El sentido español del humanismo lo formuló Don Quijote cuando
dijo: "Repara, hermano Sancho, que nadie es más que otro
sino hace más que otro". Es un dicho que viene del lenguaje
popular. En gallego reza: "Un home non e mais que outro, si
non fai mais que outro". Los catalanes expresan lo mismo con
su proverbio: "Les obres fan els mestres". Estos dichos
no son de borrón y cuenta nueva. Dan por descontado que unos
hombres hacen más que otros, que unos se encuentran en posición
de hacer más que otros y que hay obras maestras y otras que no
lo son; hay ríos caudales y chicos; hay Infantes de Aragón y
pecheros; y así se acepta la desigualdad en las posiciones
sociales y en los actos, que es aceptar el mundo y la
civilización. Yo puedo ser duque, y tú, criado. Aquí hay una
diferencia de posición. Pero en lo que se dice "ser",
en lo que afecta a la esencia, nadie es más que otro sino hace
más que otro más que otro, teniendo en cuenta la diferencia de
posibilidades, lo que quiere decir, en el fondo, que no se es
más que otro, porque son las obras las que son mejores o peores,
y el que hoy las hace buenas, mañana puede hacerlas malas, y
nadie ha de erigirse en juez del otro excepto Dios. Los hombres
hemos de contentarnos con juzgar de las obras. Yo seré duque, y
tú, criado; pero yo puedo ser mal duque, y tú, buen criado. En
lo esencial somos iguales, y no sabemos cuál de los dos ha de ir
al cielo, pero sí, que por encima de las diferencias de las
clases sociales, están la caridad y la piedad, que todo lo
nivelan.
Este espíritu de esencial igualdad, no quiere decir que la
virtud característica de los españoles sea la caridad, aunque
tampoco creo que nos falte. Hay pueblos más ricos que el nuestro
y mejor organizados, en que el espíritu de servicio social es
más activo y que han hecho por los pobres mucho más que
nosotros. Pero hay algo anterior al amor al prójimo, y es que al
prójimo se le reconozca como tal, es decir, como próximo. Una
caridad que le considere como un animal doméstico mimado no
será caridad, aunque le trate generosamente. Es preciso que el
pobre no se tenga por algo distinto e inferior a los demás
hombres.
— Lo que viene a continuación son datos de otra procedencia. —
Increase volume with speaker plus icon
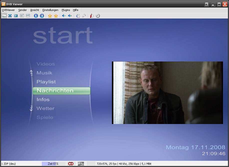 [70, 16]
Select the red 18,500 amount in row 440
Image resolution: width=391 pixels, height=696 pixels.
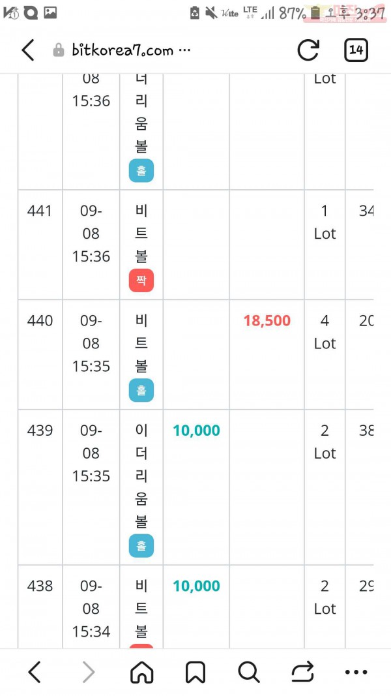(x=267, y=320)
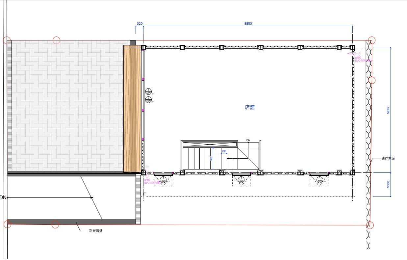Select the red circle at bottom-right site corner

[x=370, y=225]

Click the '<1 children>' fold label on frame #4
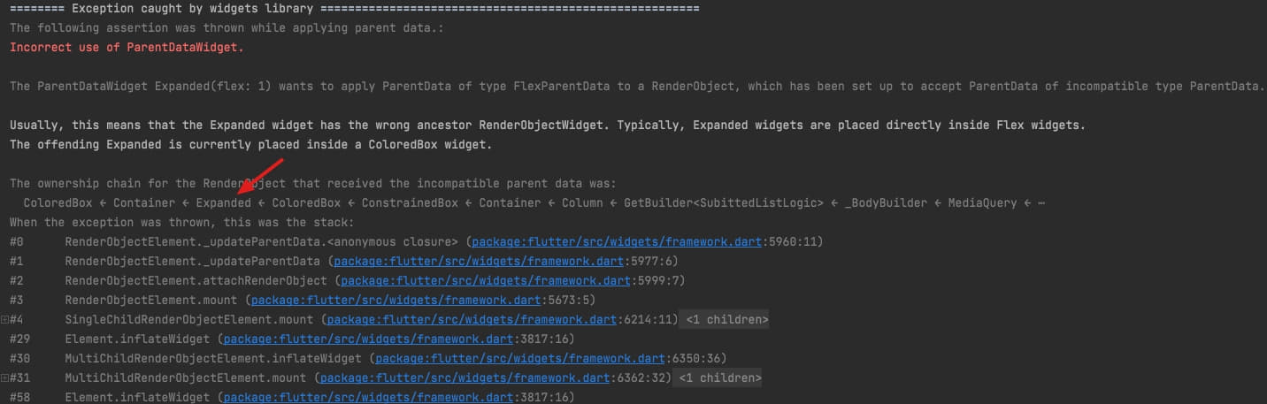(x=724, y=319)
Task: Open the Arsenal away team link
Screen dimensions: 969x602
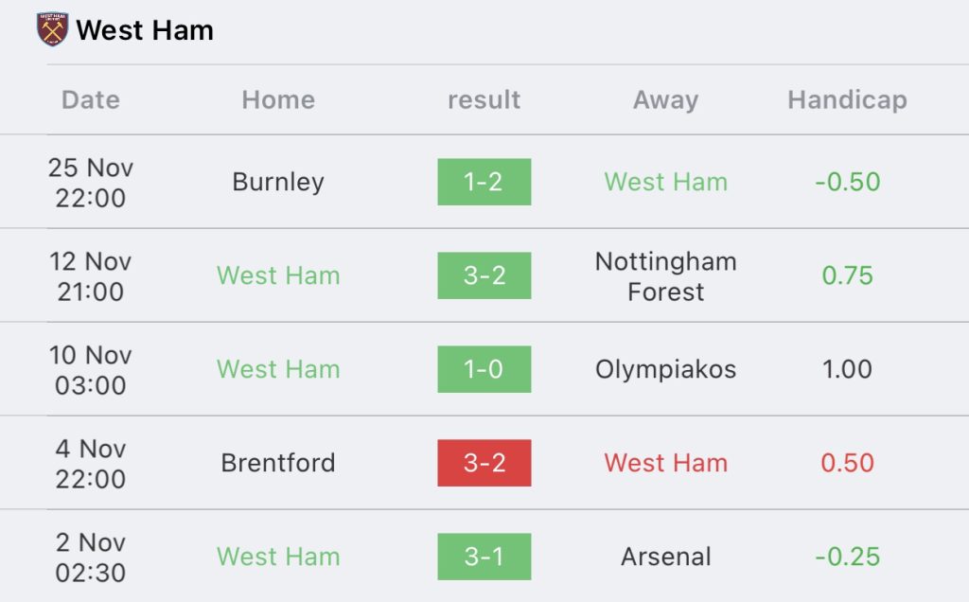Action: coord(665,557)
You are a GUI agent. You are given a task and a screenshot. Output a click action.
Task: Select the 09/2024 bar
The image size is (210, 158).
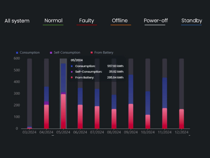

Y esto es lo que han hecho los españoles como ningún
otro pueblo. Han sabido hacer sentir al más humilde que entre
hombre y hombre no hay diferencia esencial, y que entre el hombre
y el animal media un abismo que no salvarán nunca las leyes
naturales. Todos los viajeros perspicaces han observado en
España la dignidad de las clases menesterosas y la campechanía
de la aristocracia. Es característico el aire señoril del
mendigo español. El hidalgo podrá no serlo en sus negocios. Es
seguro, en cambio, que en un presidio español no se apelará en
vano a la caballerosidad de sus inquilinos.
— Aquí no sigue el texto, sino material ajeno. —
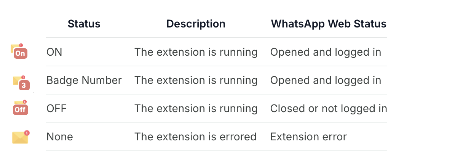Select the Status column header
Viewport: 463px width, 164px height.
[x=84, y=24]
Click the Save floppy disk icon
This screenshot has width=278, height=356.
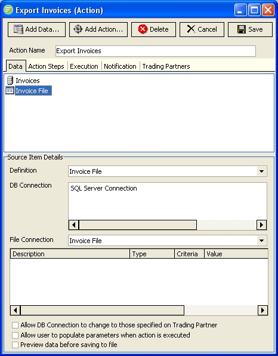tap(242, 29)
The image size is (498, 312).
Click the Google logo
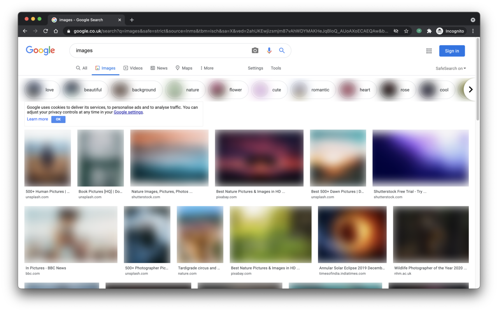tap(40, 50)
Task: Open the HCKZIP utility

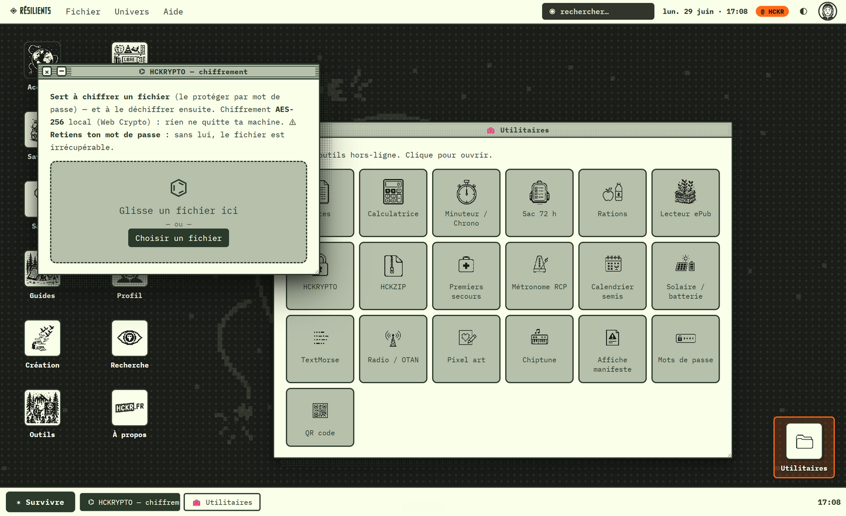Action: click(393, 276)
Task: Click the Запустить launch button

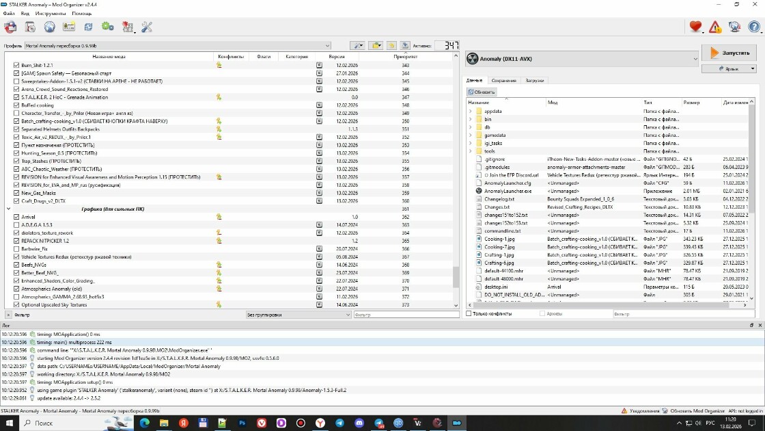Action: tap(729, 53)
Cuando se preguntaba a los voluntarios ingleses de la gran guerra
por qué se habían alistado, respondían muchos de ellos: "
We follow our betters".(Seguimos a los que son mejores que
nosotros.) Reconozco toda la magnífica disciplina que hay en
esta frase, pero labios españoles no podrían pronunciarla.
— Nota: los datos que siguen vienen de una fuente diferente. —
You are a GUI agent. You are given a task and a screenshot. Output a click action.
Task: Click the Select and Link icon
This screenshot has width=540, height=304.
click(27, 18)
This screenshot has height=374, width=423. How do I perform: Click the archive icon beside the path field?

Menéndez y Pelayo dice que hemos sido una democracia frailuna.
En los conventos, en efecto, se reúnen en pie de igualdad
hombres de distintas procedencias: uno ha sido militar, otro
paisano, uno rico, otro pobre, aquel ignorante, este letrado.
Todos han de seguir la misma regla. En la vida española las
diferencias de clase solían expresarse en los distintos trajes:
la levita, la chaqueta, la blusa; el sombrero, la mantilla, el
pañuelo; pero la regla de igualdad está en las almas. Por eso
Don Quijote compara a los hombres con los actores de la comedia,
en que unos hacen de emperadores y otros de pontífices y otros
de sirvientes, pero al llegar al fin se igualan todos, mientras
que Sancho nos asimila a las distintas piezas del ajedrez, que
todas van al mismo saco en acabando la partida.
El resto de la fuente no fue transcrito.